_Task inputs_
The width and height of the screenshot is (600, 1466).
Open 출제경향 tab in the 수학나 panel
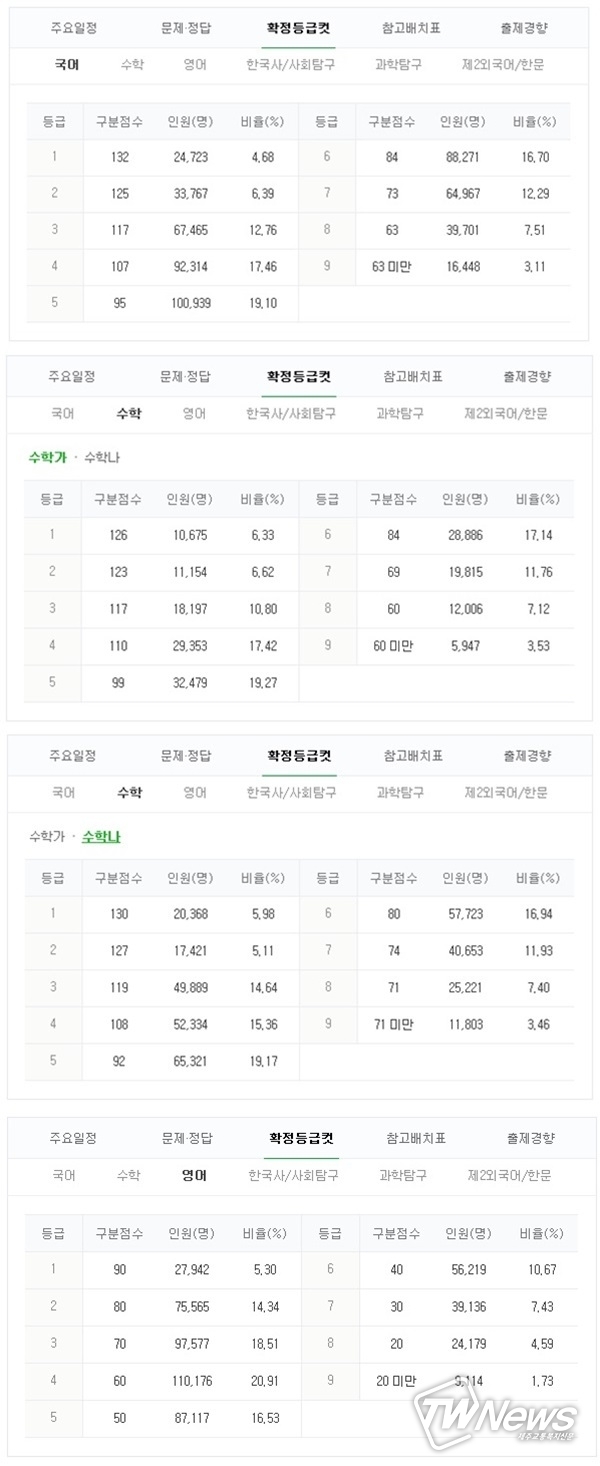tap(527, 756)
==
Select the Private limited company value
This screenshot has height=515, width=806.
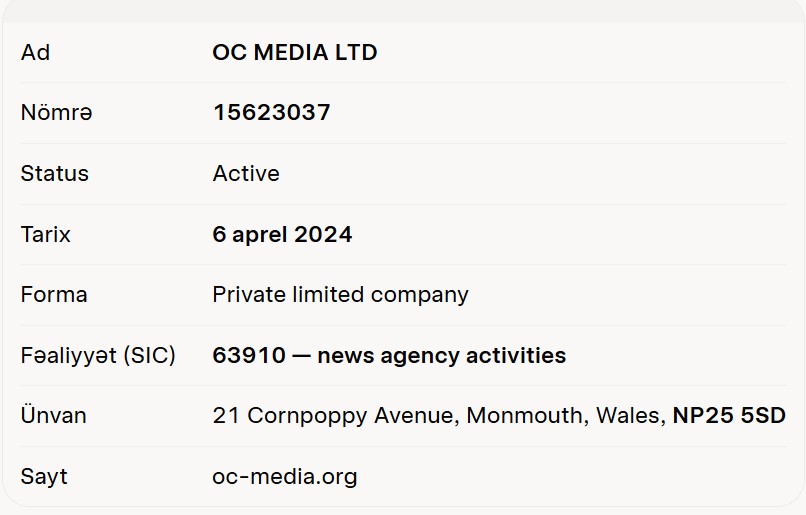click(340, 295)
==
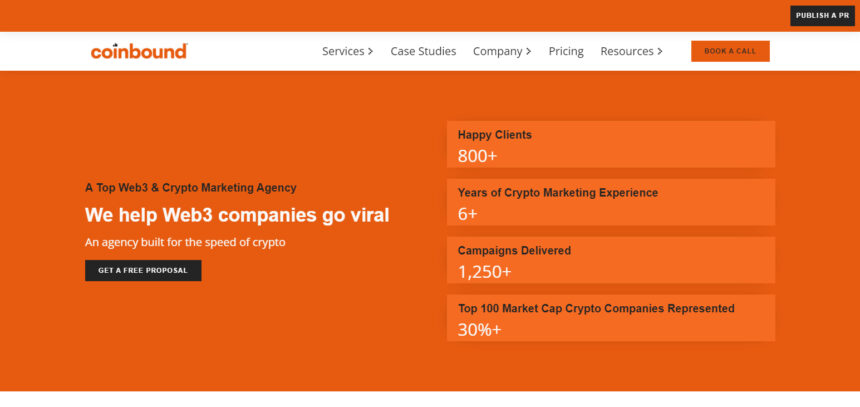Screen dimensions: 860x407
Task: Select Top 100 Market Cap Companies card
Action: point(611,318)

_Given exercise_
Turn everything from the line containing "The width and" down to the line containing "tap(527, 756)", both included, into a numbered list, skipping blank lines and leaving the pictures out.

_Problem solution_
1. The width and height of the screenshot is (600, 1466).
2. Open 출제경향 tab in the 수학나 panel
3. tap(527, 756)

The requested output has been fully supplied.